Blood Lead Levels in children 2 through 59 months old in Bhutan
Introduction: Pediatric lead exposure has long-term health, public health, and economic consequences; however, it is an underrecognized problem in low and middle-income countries. Our objective was to determine the prevalence of elevated blood lead levels (EBLLs) (greater than or equal to 5mg/dL) and evaluate risk factors for EBLLs in infants and children in two cities in Bhutan.
Methods: A cross-sectional study of children 2 through 59 months old was conducted in Thimphu and Phuentsholing, Bhutan during 2018. Blood was obtained by finger-stick and tested using a LeadCare II analyzer (Meridian Bioscience). Data were double entered in EpiData 3.1 and validated. Excel, Prism8, and STATA/IC 15.1 were used for analysis.

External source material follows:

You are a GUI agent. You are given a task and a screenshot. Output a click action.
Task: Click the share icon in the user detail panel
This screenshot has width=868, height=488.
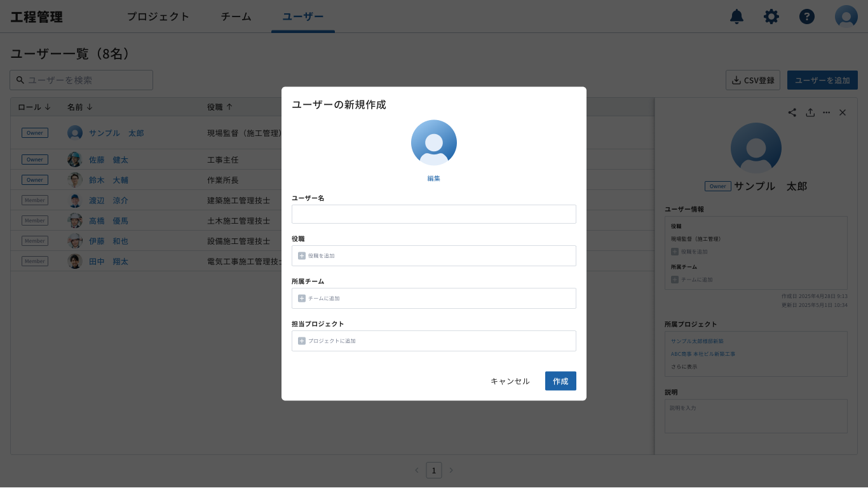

Results: Among 531 participants, the prevalence of EBLLs was 43.88%. The prevalence of EBLLs in girls and boys was 37.40% (n=262) and 50.19% (n=269), respectively (p= 0.004). The prevalence in Thimphu was 52.35% (n=361), compared to 25.88% (n=170) in Phuentsholing (p less than 0.001). In Thimphu, 70.47% (n=149) of 1 - 4 year old children tested in spring had EBLLs, compared to 51.45% (n=138) in autumn (p=0.001). Of the risk factors assessed, only regularly eating with fingers or hands was significantly associated with EBLLs (p < 0.001).
Conclusions: Nearly half of participants in two cities in Bhutan had elevated blood lead levels. Seasonal exposure to lead appears to be present. The high prevalence in this study is alarming. Further studies are urgently needed to both characterize the sources of lead and validate these findings on a larger scale.